| Work item |
Would you repeat the data below exactly, taking out the images?

| Data for this task |

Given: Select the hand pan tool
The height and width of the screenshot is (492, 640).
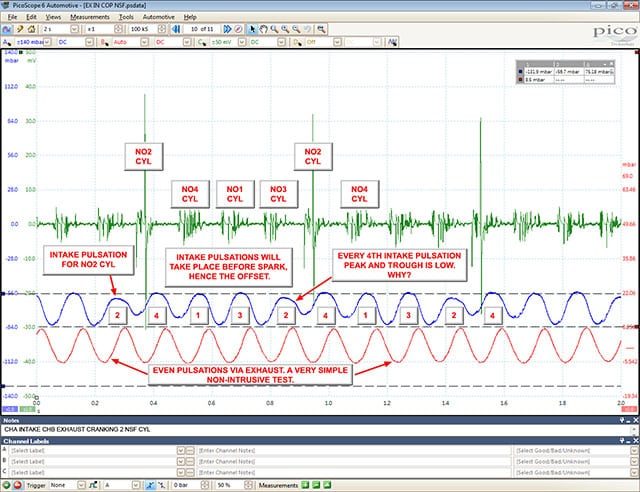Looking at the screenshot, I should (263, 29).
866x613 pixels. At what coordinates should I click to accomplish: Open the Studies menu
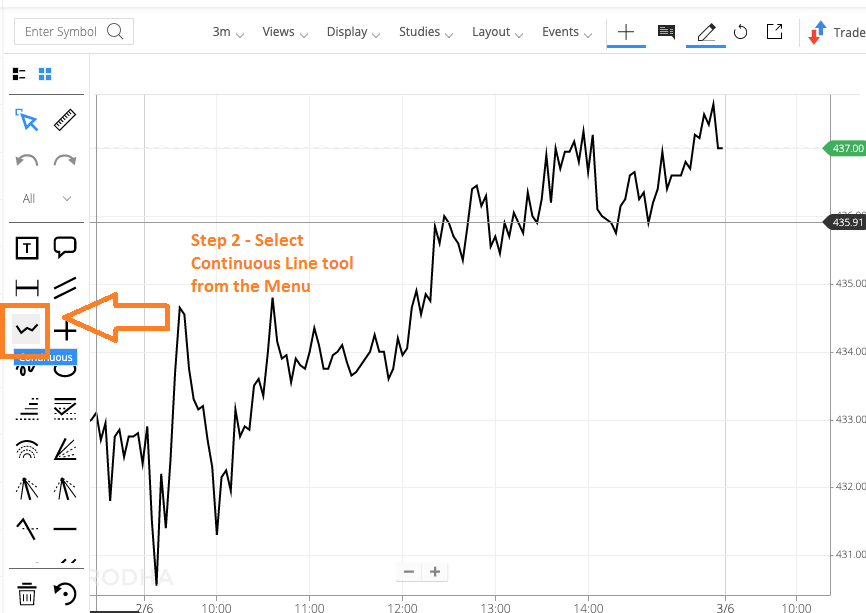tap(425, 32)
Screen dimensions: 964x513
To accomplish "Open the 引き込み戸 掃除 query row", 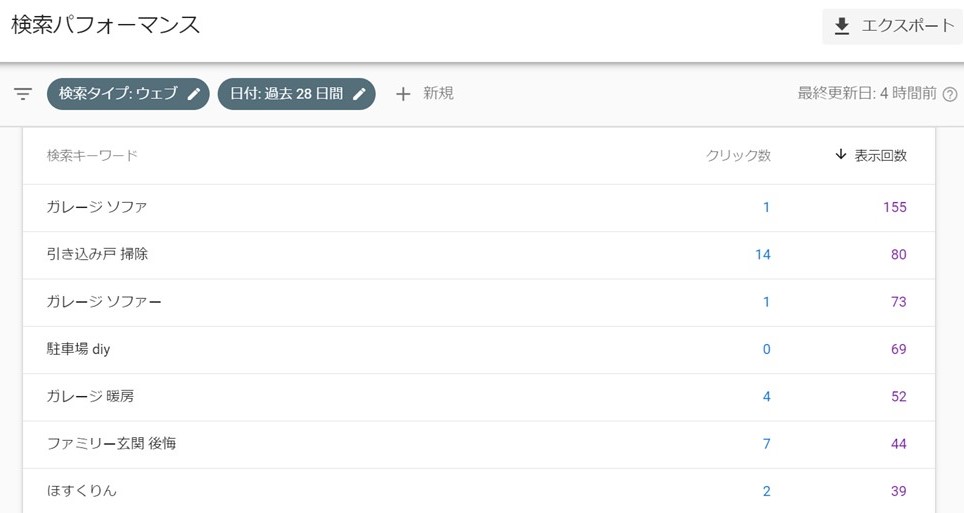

| Answer for the task |
Given: Select the hand pan tool
The height and width of the screenshot is (492, 640).
Looking at the screenshot, I should (263, 29).
866x613 pixels. At what coordinates should I click to accomplish: Open the Studies menu
tap(425, 32)
Screen dimensions: 964x513
To accomplish "Open the 引き込み戸 掃除 query row", 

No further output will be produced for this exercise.